**Work instructions**:
Reproduce the entries from the line containing "Viewport: 1992px width, 1186px" through the line containing "pos(798,450)", both lines included, and nothing more.

**Dataset records**:
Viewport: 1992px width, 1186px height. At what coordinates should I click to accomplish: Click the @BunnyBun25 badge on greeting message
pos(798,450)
...
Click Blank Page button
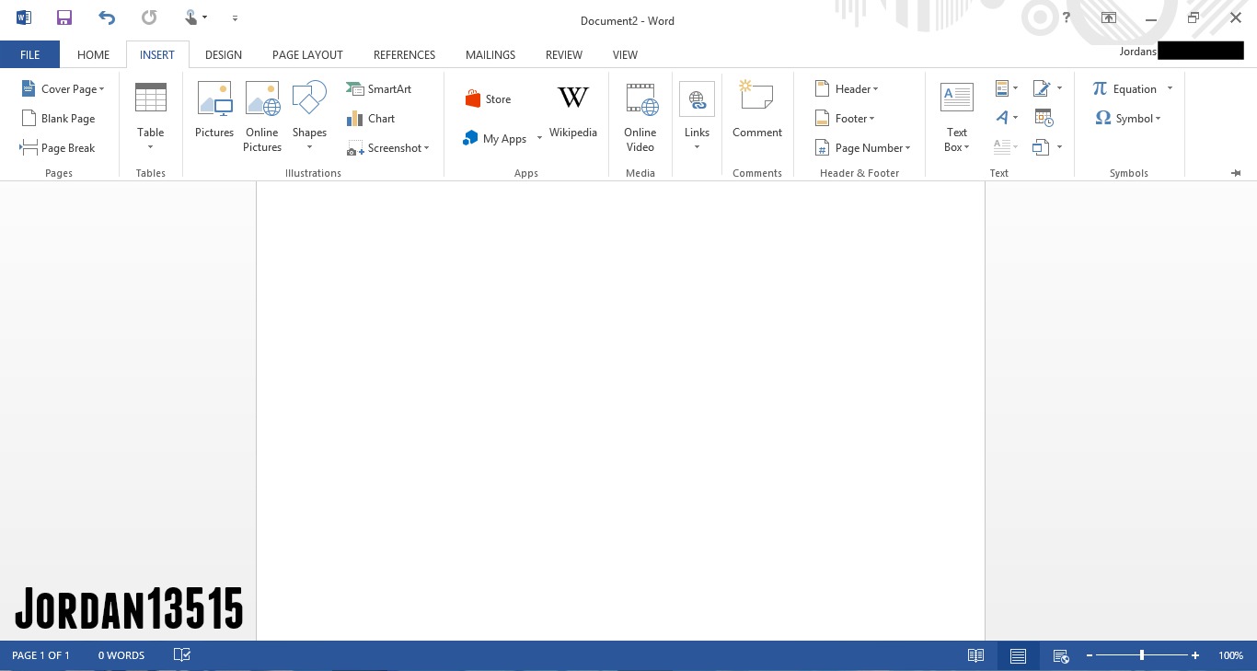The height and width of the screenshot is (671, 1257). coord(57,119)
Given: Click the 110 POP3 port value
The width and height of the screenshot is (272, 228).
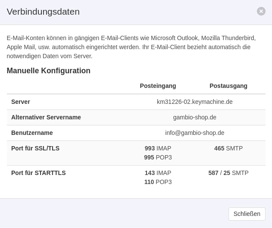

**Expected answer**:
Viewport: 1992px width, 1186px height. At what coordinates should I click to accomplish: Click the @BunnyBun25 badge on greeting message
pos(798,450)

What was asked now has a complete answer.